Study material Block Start
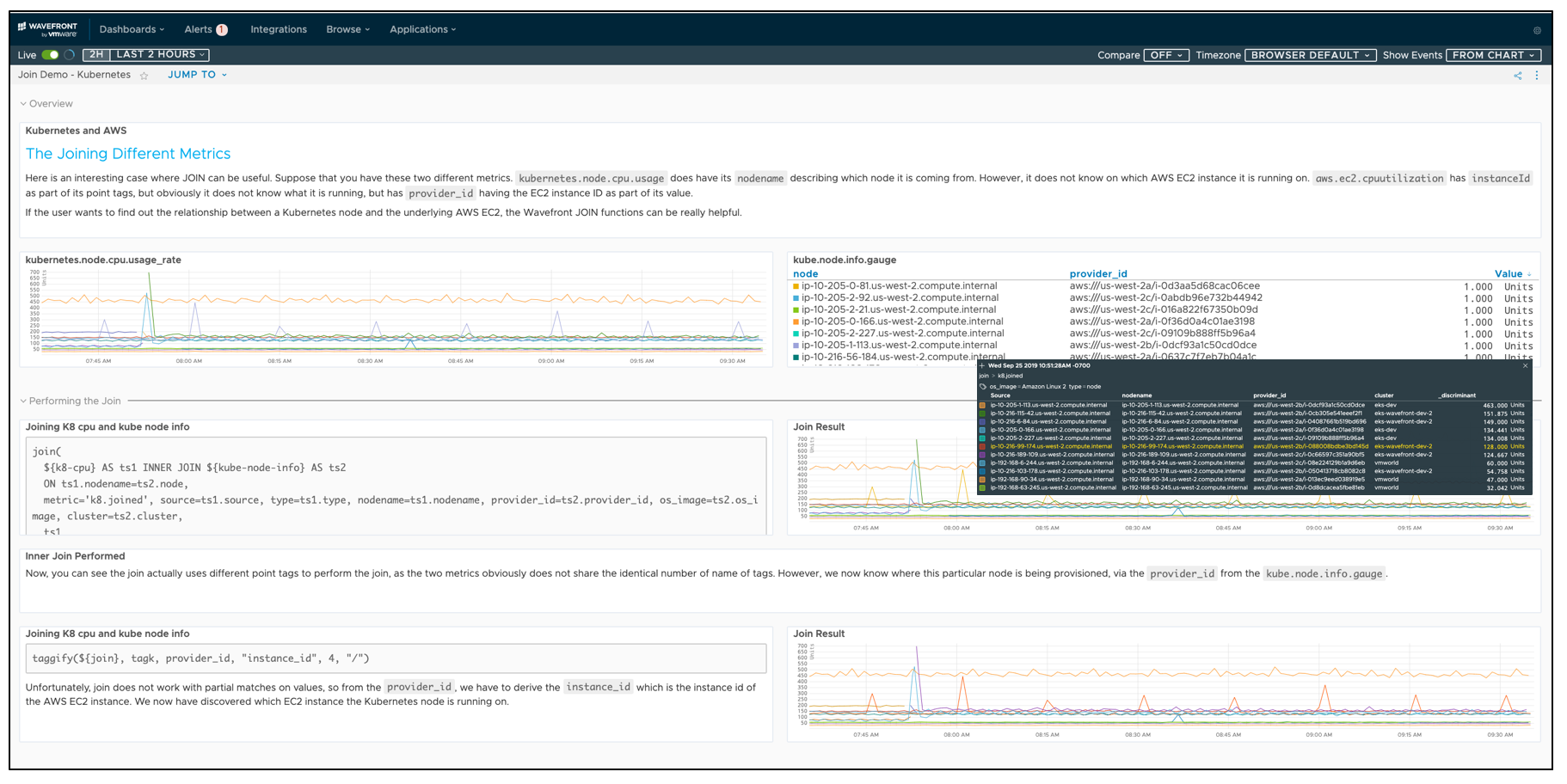The image size is (1567, 784).
Task: Open the Show Events From Chart dropdown
Action: [x=1493, y=55]
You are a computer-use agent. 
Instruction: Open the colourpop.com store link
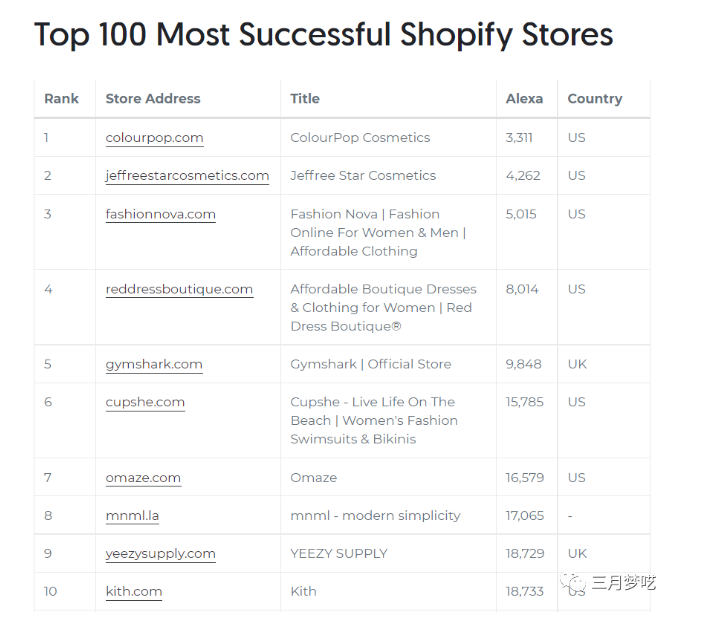pyautogui.click(x=154, y=138)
Study material Block End
**What is expected:**
The copy should start at the line that contains "You are a computer-use agent.", end at the last line of the entries above, and match each line exactly, with pictures dropped.

**Response to the exercise:**
You are a computer-use agent. 
Instruction: Open the colourpop.com store link
pyautogui.click(x=154, y=138)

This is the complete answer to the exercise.